Ever experienced a collision of agreements?
I was facilitating a one-day workshop for 24 college presidents. At the start, we agreed to follow six covenants, including the freedom to ask questions at any time, and a commitment to stay on schedule. Our program was tight and college presidents are not known for their brevity, and I was feeling somewhat apprehensive about the group’s ability to honor the latter covenant.
During our opening roundtable sharing, everybody heroically tried to stop when their time was up, but we were still running late when, at the end of one participant’s contribution, someone I’ll call Q said, “Can I ask a question?”
All eyes turned in my direction. Conflicted and flustered, I blurted out: “No.”
Everyone laughed. My self-contradiction was funny—in the same way that seeing someone slipping on a banana peel is funny.
Q then asked his question anyway, which was the right thing to do. Why? Because both the question and the answer that followed were brief, and then we were on our way again. It was a challenge, but with the participants’ help we stayed on schedule for the rest of the day.
What I learned from this collision of agreements
This was an interesting learning experience for me for three reasons.

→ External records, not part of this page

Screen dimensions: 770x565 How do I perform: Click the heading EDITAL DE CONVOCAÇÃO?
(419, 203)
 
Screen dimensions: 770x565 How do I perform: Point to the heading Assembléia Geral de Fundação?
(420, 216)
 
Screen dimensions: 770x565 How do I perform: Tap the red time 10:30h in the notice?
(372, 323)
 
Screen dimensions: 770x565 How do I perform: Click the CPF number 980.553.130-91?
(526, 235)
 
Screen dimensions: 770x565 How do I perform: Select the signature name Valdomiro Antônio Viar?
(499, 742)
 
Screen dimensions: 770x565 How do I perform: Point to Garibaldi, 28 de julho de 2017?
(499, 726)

I learned that:
- A preoccupation with a long-term process goal (keeping a program on schedule) can lead me to try to block a short-term need (getting a question answered).
- I can trust participants who respect the covenants we’re using (Q saw a contradiction and rightly asked me what was appropriate for him to do) to do the right thing.

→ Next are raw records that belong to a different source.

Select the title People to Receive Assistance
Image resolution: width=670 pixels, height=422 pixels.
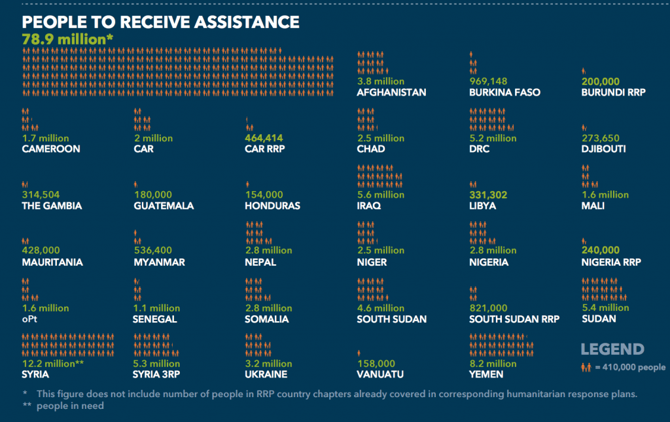[x=160, y=22]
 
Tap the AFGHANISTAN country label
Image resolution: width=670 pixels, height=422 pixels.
[x=391, y=92]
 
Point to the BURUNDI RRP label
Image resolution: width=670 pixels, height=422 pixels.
[x=613, y=92]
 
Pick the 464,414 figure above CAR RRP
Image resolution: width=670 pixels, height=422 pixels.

- I am far more capable of dealing with potentially embarrassing situations than I used to be. (The moment I realized that my aim to keep the event on track wasn’t threatened, the experience became funny to me too. In the past, I would have remained feeling uncomfortable for a while about “losing control”.)
I suspect it’s impossible to have a set of covenants that won’t occasionally clash—and I think that’s actually a good thing.

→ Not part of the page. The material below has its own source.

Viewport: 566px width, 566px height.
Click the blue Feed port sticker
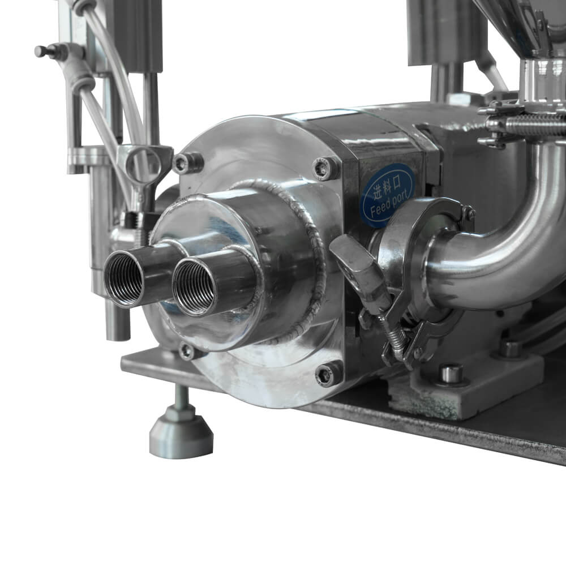click(x=388, y=195)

A Taoist might say that tension between opposites illuminates the underlying core. In this example, I was attempting to balance the success of the overall experience with the needs of the moment. There’s no “right” answer. After all, too many delaying questions could have disrupted the workshop flow and reduced the value of our time together. Awareness of the potential contradictions helped me to focus on a key aspect of the day’s work.
Noticing and responding as best one can to such tensions is necessary and valuable in the moment of facilitation. And, as a bonus, sometimes the outcome of a collision of agreements is amusing too.